Kalau saja Kartini sempat
mempelajari keseluruhan ajaran Islam (Al-Quran) maka tidak mustahil ia
akan menerapkan semaksimal mungkin semua hal yang dituntut Islam
terhadap muslimahnya. Terbukti Kartini sangat berani untuk berbeda
dengan tradisi adatnya yang sudah terlanjur mapan.
*Kartini juga
memiliki modal kehanifan yang tinggi terhadap ajaran Islam. Bukankah
pada mulanya beliau paling keras menentang poligami, tapi kemudian
setelah mengenal Islam, beliau dapat menerimanya.
Saat
mempelajari Al-Islam lewat Al-Quran terjemahan berbahasa Jawa itu,
Kartini menemukan dalam surat Al-Baqarah ayat 257 bahwa ALAH-lah yang
telah membimbing orang-orang beriman dari gelap kepada cahaya
(Minazh-Zhulumaati ilan Nuur). Rupanya, Kartini terkesan dengan
kata-kata Minazh-Zhulumaati ilan Nuur yang berarti dari gelap kepada
cahaya. Karena Kartini merasakan sendiri proses perubahan dirinya, dari
pemikiran tak-berketentuan kepada pemikiran hidayah. Dalam banyak
suratnya sebelum wafat, Kartini banyak sekali mengulang-ulang kalimat
“Dari Gelap Kepada Cahaya” ini. Karena Kartini selalu menulis suratnya
dalam bahasa Belanda, maka kata-kata ini dia terjemahkan dengan “Door
Duisternis Tot Licht”. Karena seringnya kata-kata tersebut muncul dalam
surat- surat Kartini, maka Mr. Abendanon yang mengumpulkan surat-surat
Kartini menjadikan kata-kata tersebut sebagai judul dari kumpulan surat
Kartini . Tentu saja ia tidak menyadari bahwa kata-kata tersebut
sebenarnya dipetik dari Al-Quran. Kemudian untuk masa-masa selanjutnya
setelah Kartini meninggal, kata-kata Door Duisternis Tot Licht telah
kehilangan maknanya, karena diterjemahkan oleh Armijn Pane dengan
istilah “Habis Gelap Terbitlah Terang”. Memang lebih puitis, tapi justru
tidak persis.
*
Kyai Sholeh membawa Kartini ke perjalanan
transformasi spiritual. Pandangan Kartini tentang Barat (baca: Eropa)

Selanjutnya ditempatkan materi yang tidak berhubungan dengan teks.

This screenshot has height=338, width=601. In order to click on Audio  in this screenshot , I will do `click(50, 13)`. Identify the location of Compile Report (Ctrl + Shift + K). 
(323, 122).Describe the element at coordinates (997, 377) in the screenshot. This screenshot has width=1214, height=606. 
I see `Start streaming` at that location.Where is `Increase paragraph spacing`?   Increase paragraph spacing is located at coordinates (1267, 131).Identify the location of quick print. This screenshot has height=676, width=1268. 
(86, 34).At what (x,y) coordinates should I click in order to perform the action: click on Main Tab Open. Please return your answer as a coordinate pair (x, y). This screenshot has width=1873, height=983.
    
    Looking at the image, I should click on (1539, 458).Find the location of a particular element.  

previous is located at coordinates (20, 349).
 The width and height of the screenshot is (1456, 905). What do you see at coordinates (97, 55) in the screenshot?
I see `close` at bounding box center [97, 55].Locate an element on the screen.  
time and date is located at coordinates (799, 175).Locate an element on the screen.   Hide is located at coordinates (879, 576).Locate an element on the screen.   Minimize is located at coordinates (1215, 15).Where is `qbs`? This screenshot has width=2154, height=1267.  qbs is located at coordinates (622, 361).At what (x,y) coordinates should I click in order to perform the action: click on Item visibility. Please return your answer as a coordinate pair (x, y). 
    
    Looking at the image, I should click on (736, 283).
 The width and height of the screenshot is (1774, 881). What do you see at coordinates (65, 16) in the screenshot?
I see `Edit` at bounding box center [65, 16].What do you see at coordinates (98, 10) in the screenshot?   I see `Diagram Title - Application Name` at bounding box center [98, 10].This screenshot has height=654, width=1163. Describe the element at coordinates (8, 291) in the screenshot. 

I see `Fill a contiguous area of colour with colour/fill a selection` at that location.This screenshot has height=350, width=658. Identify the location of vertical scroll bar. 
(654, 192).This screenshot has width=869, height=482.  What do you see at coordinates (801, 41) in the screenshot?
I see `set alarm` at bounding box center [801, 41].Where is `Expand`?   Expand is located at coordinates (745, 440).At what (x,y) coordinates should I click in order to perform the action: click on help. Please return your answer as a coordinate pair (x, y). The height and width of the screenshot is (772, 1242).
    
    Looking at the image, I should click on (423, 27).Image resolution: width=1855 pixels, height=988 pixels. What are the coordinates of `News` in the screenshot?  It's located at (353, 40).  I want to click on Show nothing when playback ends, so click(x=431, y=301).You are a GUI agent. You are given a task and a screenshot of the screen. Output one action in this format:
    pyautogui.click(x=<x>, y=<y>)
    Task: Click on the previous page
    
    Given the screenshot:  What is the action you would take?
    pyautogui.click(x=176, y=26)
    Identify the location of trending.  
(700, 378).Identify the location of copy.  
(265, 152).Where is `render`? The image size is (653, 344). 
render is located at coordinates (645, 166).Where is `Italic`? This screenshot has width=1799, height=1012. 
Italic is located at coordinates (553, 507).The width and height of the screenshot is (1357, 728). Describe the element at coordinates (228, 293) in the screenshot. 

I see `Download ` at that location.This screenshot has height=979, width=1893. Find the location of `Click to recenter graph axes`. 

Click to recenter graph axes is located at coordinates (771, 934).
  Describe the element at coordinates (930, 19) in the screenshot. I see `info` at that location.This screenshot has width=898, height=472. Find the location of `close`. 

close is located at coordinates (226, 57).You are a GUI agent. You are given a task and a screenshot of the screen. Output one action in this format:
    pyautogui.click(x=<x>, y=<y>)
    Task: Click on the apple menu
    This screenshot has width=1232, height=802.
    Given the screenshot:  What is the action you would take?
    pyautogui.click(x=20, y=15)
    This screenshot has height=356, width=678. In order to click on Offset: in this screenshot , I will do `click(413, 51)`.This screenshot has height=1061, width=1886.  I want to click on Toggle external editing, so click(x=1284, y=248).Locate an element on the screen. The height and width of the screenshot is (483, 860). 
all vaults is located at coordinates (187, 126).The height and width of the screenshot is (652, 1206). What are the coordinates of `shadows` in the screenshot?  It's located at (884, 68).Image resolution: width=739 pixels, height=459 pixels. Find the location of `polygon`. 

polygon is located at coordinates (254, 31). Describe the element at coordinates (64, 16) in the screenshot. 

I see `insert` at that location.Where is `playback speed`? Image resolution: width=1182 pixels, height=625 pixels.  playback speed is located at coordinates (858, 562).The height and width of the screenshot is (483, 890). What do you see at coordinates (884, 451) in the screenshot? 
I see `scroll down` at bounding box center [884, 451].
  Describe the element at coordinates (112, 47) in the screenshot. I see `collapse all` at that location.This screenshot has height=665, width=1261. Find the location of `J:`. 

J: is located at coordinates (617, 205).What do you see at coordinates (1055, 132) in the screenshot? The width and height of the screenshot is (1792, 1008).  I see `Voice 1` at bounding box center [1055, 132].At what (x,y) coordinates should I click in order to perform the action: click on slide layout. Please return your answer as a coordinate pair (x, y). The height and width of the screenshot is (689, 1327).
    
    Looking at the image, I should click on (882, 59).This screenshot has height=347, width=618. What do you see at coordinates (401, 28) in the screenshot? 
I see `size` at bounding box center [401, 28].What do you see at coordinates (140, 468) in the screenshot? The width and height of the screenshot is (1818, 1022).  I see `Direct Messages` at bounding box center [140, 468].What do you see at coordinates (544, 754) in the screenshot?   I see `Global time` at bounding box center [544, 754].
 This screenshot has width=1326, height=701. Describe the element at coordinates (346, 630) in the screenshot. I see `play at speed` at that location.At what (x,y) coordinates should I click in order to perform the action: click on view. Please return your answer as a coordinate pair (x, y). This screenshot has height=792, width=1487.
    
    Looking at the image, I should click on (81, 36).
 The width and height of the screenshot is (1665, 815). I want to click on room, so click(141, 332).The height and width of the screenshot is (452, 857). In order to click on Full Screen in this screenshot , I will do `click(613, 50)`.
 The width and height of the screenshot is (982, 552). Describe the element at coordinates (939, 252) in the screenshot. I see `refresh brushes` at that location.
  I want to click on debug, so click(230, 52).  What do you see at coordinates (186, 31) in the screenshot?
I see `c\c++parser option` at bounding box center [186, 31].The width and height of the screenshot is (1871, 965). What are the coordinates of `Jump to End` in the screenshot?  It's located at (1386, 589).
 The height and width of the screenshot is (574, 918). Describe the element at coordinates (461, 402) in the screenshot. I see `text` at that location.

berubah. Perhatikan surat Kartini bertanggal 27 Oktober 1902 kepada Ny
Abendanon.
Sudah lewat masanya, semula kami mengira masyarakat
Eropa itu benar-benar yang terbaik, tiada tara. Maafkan kami. Apakah
ibu menganggap masyarakat Eropa itu sempurna? Dapatkah ibu menyangkal
bahwa di balik yang indah dalam masyarakat ibu terdapat banyak hal yang
sama sekali tidak patut disebut peradaban.
Tidak sekali-kali kami hendak menjadikan murid-murid kami sebagai orang setengah Eropa, atau orang Jawa kebarat-baratan.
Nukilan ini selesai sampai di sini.